No bride has ever had a wedding dress like Stephanie Watson’s.
The 29-year-old woman from Melbourne, Australia, created her unique dress from hand-me-down fabrics and 10,000 bread tags.
"I always liked the idea of a design challenge and thought a wedding dress would be the ultimate test,” she wrote in an email to Yahoo. “Besides, when Will (my husband) and I started seeing each other, we started collecting bread tags. We decided that when we had enough tags to make a wedding dress we would get married. Ten years later I felt it was time to give it a go.”
The dress cost Watson only $38 because she salvaged garments and tags collected from family and friends.

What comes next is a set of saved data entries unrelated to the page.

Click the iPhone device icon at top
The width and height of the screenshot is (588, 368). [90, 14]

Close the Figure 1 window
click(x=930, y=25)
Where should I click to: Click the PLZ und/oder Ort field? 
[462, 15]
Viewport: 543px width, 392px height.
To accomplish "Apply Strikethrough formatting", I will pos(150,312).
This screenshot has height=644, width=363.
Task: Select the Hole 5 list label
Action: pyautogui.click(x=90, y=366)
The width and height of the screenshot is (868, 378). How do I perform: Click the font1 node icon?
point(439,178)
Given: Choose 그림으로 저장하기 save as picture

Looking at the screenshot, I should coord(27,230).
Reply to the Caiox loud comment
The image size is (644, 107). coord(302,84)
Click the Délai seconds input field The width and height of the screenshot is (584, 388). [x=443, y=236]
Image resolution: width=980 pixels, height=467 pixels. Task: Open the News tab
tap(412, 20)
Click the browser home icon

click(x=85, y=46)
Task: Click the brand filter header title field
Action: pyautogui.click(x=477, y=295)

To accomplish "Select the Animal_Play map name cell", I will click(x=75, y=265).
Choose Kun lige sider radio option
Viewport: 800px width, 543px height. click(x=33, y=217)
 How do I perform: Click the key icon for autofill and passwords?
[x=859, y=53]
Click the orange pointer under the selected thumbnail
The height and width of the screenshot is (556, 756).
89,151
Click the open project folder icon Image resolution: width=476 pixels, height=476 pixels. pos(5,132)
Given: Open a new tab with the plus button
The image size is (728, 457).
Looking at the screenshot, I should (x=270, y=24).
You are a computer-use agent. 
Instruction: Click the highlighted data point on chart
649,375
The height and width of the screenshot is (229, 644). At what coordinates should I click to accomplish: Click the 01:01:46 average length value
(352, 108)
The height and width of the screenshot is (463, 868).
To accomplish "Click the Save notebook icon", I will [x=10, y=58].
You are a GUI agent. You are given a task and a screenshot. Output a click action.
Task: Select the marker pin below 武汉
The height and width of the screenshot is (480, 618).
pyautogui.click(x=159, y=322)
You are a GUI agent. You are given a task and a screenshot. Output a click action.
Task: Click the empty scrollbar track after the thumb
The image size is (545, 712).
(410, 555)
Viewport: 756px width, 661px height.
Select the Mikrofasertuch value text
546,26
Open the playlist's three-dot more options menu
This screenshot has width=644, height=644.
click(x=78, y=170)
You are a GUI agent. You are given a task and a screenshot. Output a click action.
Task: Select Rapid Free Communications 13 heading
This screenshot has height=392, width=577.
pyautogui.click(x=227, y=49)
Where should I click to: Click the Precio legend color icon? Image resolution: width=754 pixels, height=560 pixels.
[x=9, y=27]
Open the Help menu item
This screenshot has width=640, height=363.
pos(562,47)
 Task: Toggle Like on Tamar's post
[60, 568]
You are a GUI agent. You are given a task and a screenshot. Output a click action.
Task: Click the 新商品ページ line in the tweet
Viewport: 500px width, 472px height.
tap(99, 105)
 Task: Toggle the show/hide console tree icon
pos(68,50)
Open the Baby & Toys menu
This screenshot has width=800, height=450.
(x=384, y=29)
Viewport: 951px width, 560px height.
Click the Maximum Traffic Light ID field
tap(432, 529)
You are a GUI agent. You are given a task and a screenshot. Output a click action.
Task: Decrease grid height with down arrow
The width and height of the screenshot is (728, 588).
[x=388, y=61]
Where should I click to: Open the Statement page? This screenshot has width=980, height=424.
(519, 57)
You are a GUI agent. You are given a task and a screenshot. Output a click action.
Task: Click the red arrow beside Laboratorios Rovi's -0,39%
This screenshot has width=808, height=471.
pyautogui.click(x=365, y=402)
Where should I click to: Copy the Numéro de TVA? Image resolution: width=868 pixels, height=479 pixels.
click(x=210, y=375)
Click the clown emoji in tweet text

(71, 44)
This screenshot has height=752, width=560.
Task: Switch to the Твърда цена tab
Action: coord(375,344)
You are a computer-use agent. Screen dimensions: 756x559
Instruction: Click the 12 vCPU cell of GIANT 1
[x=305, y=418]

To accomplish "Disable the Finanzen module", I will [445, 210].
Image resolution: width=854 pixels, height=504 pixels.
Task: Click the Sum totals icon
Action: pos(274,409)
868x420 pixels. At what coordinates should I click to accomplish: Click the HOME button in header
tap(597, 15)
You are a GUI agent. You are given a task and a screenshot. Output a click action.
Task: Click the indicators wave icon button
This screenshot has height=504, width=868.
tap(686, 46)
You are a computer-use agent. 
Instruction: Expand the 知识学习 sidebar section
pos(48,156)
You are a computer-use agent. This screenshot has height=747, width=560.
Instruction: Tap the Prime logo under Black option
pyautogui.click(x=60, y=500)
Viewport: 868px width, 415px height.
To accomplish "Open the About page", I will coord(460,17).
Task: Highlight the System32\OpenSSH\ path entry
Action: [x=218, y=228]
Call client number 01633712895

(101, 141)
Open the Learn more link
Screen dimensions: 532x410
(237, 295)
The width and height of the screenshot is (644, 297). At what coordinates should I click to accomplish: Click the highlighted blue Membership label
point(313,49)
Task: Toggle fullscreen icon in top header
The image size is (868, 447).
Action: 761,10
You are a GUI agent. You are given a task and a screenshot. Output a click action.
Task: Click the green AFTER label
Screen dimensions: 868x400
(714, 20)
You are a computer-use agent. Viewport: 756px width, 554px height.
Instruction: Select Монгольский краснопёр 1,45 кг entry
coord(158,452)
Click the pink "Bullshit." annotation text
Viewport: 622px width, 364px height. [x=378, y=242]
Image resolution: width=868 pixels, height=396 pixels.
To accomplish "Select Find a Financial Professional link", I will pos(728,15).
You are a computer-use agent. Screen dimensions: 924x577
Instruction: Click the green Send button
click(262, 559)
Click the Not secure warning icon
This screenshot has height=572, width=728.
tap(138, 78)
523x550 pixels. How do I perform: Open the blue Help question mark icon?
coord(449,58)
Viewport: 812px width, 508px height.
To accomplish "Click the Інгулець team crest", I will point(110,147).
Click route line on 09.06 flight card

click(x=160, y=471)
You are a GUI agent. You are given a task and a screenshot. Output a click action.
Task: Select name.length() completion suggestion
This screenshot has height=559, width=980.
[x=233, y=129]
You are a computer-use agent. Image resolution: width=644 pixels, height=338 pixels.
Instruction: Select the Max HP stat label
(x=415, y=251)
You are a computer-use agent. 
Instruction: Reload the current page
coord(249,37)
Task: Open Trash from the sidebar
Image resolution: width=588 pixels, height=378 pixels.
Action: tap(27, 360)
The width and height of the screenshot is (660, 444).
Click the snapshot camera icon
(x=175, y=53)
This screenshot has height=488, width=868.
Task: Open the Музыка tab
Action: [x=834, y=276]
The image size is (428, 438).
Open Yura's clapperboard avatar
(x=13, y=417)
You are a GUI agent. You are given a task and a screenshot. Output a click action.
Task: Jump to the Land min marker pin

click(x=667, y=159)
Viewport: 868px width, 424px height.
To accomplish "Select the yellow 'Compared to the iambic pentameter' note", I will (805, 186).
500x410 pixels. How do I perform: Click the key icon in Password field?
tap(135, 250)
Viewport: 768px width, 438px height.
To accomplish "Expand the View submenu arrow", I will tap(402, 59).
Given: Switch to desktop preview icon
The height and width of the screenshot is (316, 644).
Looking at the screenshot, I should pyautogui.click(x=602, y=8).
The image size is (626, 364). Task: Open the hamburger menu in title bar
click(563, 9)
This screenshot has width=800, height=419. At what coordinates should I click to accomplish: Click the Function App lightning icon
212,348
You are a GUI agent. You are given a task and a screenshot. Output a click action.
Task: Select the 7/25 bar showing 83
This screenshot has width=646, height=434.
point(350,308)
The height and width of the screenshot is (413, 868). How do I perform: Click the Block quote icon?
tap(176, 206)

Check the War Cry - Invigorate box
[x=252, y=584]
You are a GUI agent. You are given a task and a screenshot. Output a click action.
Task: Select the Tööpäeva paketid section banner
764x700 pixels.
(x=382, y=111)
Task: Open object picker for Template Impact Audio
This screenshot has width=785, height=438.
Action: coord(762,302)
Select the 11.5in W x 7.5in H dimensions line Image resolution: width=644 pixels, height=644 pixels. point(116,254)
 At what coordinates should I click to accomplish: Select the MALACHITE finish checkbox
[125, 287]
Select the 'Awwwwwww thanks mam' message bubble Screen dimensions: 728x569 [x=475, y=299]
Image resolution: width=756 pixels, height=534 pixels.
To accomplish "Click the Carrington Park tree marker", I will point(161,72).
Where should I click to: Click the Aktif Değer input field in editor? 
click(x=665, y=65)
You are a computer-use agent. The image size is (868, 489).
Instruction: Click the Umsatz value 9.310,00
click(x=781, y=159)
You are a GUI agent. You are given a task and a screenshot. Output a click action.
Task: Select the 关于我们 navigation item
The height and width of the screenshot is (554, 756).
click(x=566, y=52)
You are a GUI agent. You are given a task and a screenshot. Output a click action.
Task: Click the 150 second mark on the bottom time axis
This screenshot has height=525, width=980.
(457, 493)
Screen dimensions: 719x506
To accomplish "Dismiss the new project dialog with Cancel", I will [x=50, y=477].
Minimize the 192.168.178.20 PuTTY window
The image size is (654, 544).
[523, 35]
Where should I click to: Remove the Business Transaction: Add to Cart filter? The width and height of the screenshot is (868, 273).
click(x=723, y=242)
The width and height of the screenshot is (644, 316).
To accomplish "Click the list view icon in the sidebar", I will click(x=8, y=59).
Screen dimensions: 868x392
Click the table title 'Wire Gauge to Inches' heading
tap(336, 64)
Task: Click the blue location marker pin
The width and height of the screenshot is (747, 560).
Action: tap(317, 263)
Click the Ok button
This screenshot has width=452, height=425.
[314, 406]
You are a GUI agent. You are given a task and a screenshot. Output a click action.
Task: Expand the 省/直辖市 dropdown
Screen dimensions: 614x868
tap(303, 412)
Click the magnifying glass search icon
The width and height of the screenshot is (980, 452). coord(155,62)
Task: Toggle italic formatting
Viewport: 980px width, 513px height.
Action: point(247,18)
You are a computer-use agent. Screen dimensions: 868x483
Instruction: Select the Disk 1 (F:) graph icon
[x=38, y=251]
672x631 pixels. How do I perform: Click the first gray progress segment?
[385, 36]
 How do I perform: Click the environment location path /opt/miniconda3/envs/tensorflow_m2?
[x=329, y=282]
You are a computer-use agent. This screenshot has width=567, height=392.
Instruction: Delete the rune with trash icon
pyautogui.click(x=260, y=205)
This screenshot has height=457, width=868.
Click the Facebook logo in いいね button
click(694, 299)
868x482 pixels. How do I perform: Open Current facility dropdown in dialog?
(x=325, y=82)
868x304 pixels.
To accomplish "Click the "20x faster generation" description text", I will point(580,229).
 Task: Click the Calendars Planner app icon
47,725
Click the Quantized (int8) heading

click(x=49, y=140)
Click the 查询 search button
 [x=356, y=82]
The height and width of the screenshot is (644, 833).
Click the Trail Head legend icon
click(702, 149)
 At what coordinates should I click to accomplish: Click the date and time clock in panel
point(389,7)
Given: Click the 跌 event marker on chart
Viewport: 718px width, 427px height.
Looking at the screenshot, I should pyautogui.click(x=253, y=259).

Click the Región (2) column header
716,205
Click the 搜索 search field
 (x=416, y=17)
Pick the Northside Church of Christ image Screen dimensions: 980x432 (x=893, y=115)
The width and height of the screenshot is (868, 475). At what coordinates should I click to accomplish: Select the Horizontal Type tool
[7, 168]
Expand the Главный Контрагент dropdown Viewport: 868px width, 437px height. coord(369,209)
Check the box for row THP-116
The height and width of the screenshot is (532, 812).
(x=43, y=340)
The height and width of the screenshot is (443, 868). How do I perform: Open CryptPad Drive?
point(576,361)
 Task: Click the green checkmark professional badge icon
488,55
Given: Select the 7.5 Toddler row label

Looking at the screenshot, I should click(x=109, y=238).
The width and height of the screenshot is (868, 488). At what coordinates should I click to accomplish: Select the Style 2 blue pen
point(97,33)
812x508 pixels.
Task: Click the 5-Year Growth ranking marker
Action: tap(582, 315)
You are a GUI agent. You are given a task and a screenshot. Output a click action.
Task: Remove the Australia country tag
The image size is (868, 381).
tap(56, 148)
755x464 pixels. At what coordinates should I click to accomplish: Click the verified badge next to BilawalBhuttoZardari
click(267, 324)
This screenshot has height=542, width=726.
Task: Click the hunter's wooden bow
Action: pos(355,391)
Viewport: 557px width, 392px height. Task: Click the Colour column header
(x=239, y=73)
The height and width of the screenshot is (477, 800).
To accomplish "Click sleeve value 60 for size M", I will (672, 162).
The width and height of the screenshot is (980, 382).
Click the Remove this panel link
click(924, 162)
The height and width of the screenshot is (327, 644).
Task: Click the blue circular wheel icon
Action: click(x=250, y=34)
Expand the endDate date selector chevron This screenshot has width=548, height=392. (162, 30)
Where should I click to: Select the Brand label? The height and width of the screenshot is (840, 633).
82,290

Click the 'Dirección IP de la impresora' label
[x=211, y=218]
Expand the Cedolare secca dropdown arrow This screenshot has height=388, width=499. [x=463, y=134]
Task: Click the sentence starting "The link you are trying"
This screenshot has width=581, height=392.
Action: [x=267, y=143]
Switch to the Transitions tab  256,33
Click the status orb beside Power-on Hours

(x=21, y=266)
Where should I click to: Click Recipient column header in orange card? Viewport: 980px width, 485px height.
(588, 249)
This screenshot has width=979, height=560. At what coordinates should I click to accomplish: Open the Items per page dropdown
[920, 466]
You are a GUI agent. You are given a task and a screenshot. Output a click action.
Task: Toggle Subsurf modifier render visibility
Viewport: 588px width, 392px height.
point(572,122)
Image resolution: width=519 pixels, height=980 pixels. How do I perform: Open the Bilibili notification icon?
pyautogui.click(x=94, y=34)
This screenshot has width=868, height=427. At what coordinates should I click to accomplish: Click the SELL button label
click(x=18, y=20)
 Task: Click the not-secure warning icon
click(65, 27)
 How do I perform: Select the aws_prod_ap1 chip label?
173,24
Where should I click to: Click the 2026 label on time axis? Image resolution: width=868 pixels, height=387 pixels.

However, she spent hours stitching the dress, as documented on her blog, Constructing Nadine.
"One of the tags I found had the name 'Nadine' printed on it,” she wrote on her blog. “I thought it might be nice to give the gown a bit of personality by naming her. That way people would not have to ask me 'How is the dress going?' but rather 'How is Nadine?' I later realized that Nadine is a variety of potato and the tag was probably used to close a bag of spuds!"
Although the dress was a success, Watson — who’s studied fashion design — says she wouldn’t wear the 15-pound dress again.
"The dress was very uncomfortable and I would not recommend anyone making a dress out of hard bits of plastic,” she wrote on her blog. “It was almost impossible to sit down in. It was also rather noisy. The tags clicked against each other as I walked."
Watson, who recently announced that she’s pregnant, sells her non-bread-tag designs on her Etsy page.
More eco-fashion stories on MNN:
- 14 examples of eco-fashion gone too far [Photos]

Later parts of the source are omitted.